◆ WHAT YOU WILL DO
Nothing in the records may change. Print them all again.

◆ DATA SHOWN
**********

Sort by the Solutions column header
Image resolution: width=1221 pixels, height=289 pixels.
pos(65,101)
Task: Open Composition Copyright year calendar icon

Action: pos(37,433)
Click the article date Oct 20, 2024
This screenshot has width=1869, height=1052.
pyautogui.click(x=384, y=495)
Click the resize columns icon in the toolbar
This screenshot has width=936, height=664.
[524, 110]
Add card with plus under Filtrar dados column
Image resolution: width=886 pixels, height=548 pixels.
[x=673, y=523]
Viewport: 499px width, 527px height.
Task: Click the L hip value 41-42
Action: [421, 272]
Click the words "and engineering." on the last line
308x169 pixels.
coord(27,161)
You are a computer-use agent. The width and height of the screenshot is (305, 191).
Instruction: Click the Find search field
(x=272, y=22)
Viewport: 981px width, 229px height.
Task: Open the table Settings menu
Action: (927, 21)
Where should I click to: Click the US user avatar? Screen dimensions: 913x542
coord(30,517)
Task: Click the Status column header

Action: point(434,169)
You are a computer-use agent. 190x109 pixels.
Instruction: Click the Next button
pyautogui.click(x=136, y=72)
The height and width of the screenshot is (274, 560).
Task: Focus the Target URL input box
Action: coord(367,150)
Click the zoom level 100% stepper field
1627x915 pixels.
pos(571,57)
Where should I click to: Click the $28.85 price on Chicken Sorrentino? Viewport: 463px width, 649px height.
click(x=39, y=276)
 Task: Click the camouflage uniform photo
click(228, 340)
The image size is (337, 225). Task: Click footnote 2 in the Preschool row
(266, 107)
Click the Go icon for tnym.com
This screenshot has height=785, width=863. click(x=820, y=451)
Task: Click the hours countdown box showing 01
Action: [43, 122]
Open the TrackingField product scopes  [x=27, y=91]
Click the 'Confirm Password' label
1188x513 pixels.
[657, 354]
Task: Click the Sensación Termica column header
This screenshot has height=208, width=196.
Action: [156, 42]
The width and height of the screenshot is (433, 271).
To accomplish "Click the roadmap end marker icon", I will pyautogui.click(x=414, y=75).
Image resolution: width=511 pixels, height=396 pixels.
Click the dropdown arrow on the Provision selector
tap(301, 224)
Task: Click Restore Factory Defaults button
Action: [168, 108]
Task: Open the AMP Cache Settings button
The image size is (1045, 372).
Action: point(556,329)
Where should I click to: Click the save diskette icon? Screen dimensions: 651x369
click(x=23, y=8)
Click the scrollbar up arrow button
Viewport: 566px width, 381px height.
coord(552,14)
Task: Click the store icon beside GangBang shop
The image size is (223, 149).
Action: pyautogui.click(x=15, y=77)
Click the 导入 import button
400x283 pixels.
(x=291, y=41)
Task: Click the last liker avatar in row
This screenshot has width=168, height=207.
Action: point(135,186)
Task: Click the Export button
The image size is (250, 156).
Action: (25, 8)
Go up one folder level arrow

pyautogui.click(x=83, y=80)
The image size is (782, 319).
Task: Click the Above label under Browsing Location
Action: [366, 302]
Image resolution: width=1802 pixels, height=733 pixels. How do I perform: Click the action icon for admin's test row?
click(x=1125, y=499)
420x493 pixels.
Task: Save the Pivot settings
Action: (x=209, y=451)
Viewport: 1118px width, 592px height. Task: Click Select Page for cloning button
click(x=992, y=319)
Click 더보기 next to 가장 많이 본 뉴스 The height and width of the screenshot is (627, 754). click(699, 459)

**********

◆ TASK ANSWER
Sort by the Solutions column header
Image resolution: width=1221 pixels, height=289 pixels.
pos(65,101)
Task: Open Composition Copyright year calendar icon

Action: pos(37,433)
Click the article date Oct 20, 2024
This screenshot has width=1869, height=1052.
pyautogui.click(x=384, y=495)
Click the resize columns icon in the toolbar
This screenshot has width=936, height=664.
[524, 110]
Add card with plus under Filtrar dados column
Image resolution: width=886 pixels, height=548 pixels.
[x=673, y=523]
Viewport: 499px width, 527px height.
Task: Click the L hip value 41-42
Action: [421, 272]
Click the words "and engineering." on the last line
308x169 pixels.
coord(27,161)
You are a computer-use agent. The width and height of the screenshot is (305, 191).
Instruction: Click the Find search field
(x=272, y=22)
Viewport: 981px width, 229px height.
Task: Open the table Settings menu
Action: (927, 21)
Where should I click to: Click the US user avatar? Screen dimensions: 913x542
coord(30,517)
Task: Click the Status column header

Action: point(434,169)
You are a computer-use agent. 190x109 pixels.
Instruction: Click the Next button
pyautogui.click(x=136, y=72)
The height and width of the screenshot is (274, 560).
Task: Focus the Target URL input box
Action: coord(367,150)
Click the zoom level 100% stepper field
1627x915 pixels.
pos(571,57)
Where should I click to: Click the $28.85 price on Chicken Sorrentino? Viewport: 463px width, 649px height.
click(x=39, y=276)
 Task: Click the camouflage uniform photo
click(228, 340)
The image size is (337, 225). Task: Click footnote 2 in the Preschool row
(266, 107)
Click the Go icon for tnym.com
This screenshot has height=785, width=863. click(x=820, y=451)
Task: Click the hours countdown box showing 01
Action: [43, 122]
Open the TrackingField product scopes  [x=27, y=91]
Click the 'Confirm Password' label
1188x513 pixels.
[657, 354]
Task: Click the Sensación Termica column header
This screenshot has height=208, width=196.
Action: [156, 42]
The width and height of the screenshot is (433, 271).
To accomplish "Click the roadmap end marker icon", I will pyautogui.click(x=414, y=75).
Image resolution: width=511 pixels, height=396 pixels.
Click the dropdown arrow on the Provision selector
tap(301, 224)
Task: Click Restore Factory Defaults button
Action: [168, 108]
Task: Open the AMP Cache Settings button
The image size is (1045, 372).
Action: point(556,329)
Where should I click to: Click the save diskette icon? Screen dimensions: 651x369
click(x=23, y=8)
Click the scrollbar up arrow button
Viewport: 566px width, 381px height.
coord(552,14)
Task: Click the store icon beside GangBang shop
The image size is (223, 149).
Action: pyautogui.click(x=15, y=77)
Click the 导入 import button
400x283 pixels.
(x=291, y=41)
Task: Click the last liker avatar in row
This screenshot has width=168, height=207.
Action: point(135,186)
Task: Click the Export button
The image size is (250, 156).
Action: (25, 8)
Go up one folder level arrow

pyautogui.click(x=83, y=80)
The image size is (782, 319).
Task: Click the Above label under Browsing Location
Action: [366, 302]
Image resolution: width=1802 pixels, height=733 pixels. How do I perform: Click the action icon for admin's test row?
click(x=1125, y=499)
420x493 pixels.
Task: Save the Pivot settings
Action: (x=209, y=451)
Viewport: 1118px width, 592px height. Task: Click Select Page for cloning button
click(x=992, y=319)
Click 더보기 next to 가장 많이 본 뉴스 The height and width of the screenshot is (627, 754). click(699, 459)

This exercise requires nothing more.